Although most of us would label anyone who claims to hear voices in their head as needing psychiatric care, the truth is we all have voices in our head.  It may be the voice of your long gone mother telling you that you need to clean the house.  It might be the voice of the slightly deranged nun who use to bat your around in second grade saying, “Jesus doesn’t like you because you talk back” or it might be that 7th Grade Gym Teacher who told you that you were gutless because you didn’t want to climb the rope to the ceiling of the gymnasium.   These voices are not audible and that is where most would draw the psychosis line.  But though the voices aren’t out loud and others can’t hear them, they can sound pretty loud to us. May God help you if your parents were the overly critical type who thought their duty was to chastise you for the one “B” you got on your report card instead of praising your for the five “A”s.

The generation that went through the depression were understandably  a pretty negative lot  and the generation that Tom Brokaw called the greatest because they fought and won the terrible war developed as their motto the phrase “hope for the best, but prepare for the worst”. In some cases that is translated as “expect the worse”.  While “Be Prepared “was the boy scout motto it doesn’t do much for creating a positive mindset.  Indeed,  Dale Carnegie, Napoleon Hill, Zig Ziglar and a host of other positive thinkers would say that expecting the worse assures that you will get it. Napoleon Hill

These authors all agree that the human mind is a powerhouse but much of its power lies in the subcon-scious mind.  The subconscious can attract good and it can attract evil.  It must be programmed to help you.  The truth is that it has already been programmed by the world in which you were raised.  If your parents were negative thinkers than the odds are that they taught you to think that way as well.  They might have been wonderful people (as mine were) but they still passed on to you all the negativity that had been passed on to them by their parents and so on.  I was raised blue-collar Irish Catholic which carried with it a strong negative outlook and a healthy dose of guilt as well.
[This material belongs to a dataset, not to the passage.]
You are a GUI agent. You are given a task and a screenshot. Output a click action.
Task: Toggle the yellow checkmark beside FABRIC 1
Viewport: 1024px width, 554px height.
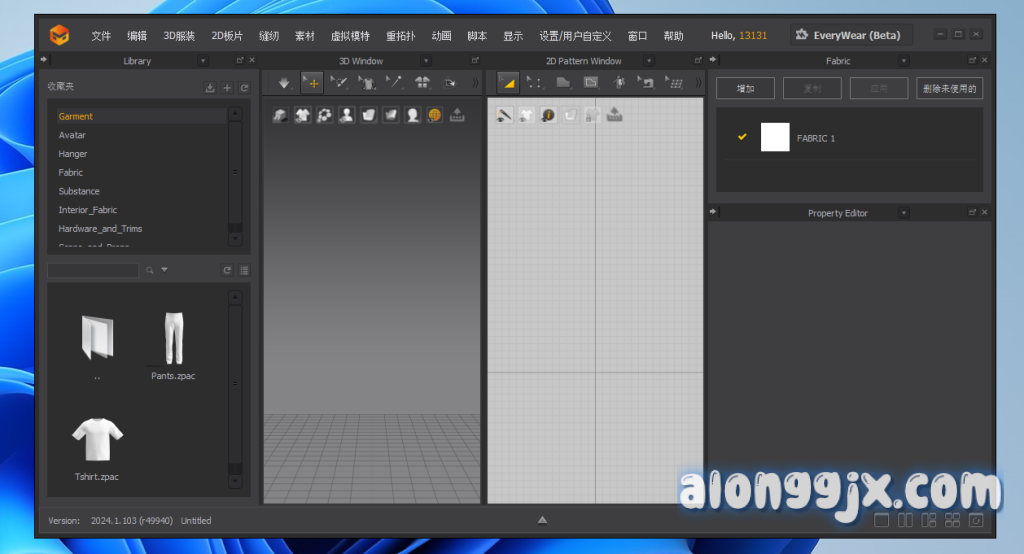[742, 137]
There are many theories of how a person can overcome their natural bent toward negativity.  One method is by repeating positive statements called aphorisms over and over, thereby using your conscious mind to program your subconscious.  Saying things like “I succeed at everything I do” a hundred times every morning will eventually help you feel better about your chances of success.  For people of faith a much quicker path is to find positive bible verses and say them as prayers.  Once again, you are using the conscious mind to program the subconscious but, depending on your beliefs, you may also be connecting with the Creator who can make anything happen at anytime.




There are many good books on this subject by the three already mentioned authors but a very easy to read primer to the subject is The Game of Life by Florence Scovel Shinn.

Florence Scovel Shinn

But before you can reprogram your mind to be positive you have to recognize its current programming.  For this I suggest reading,  Crash The Chatterbox by  Steven Furtick.  Furtick, 37, is the Lead Pastor of Elevation Church in Charlotte, North Carolina and he explains in detail what he calls the “chatterbox”, the conglomeration of the voices we hear in our head.  It is very important to realize two things.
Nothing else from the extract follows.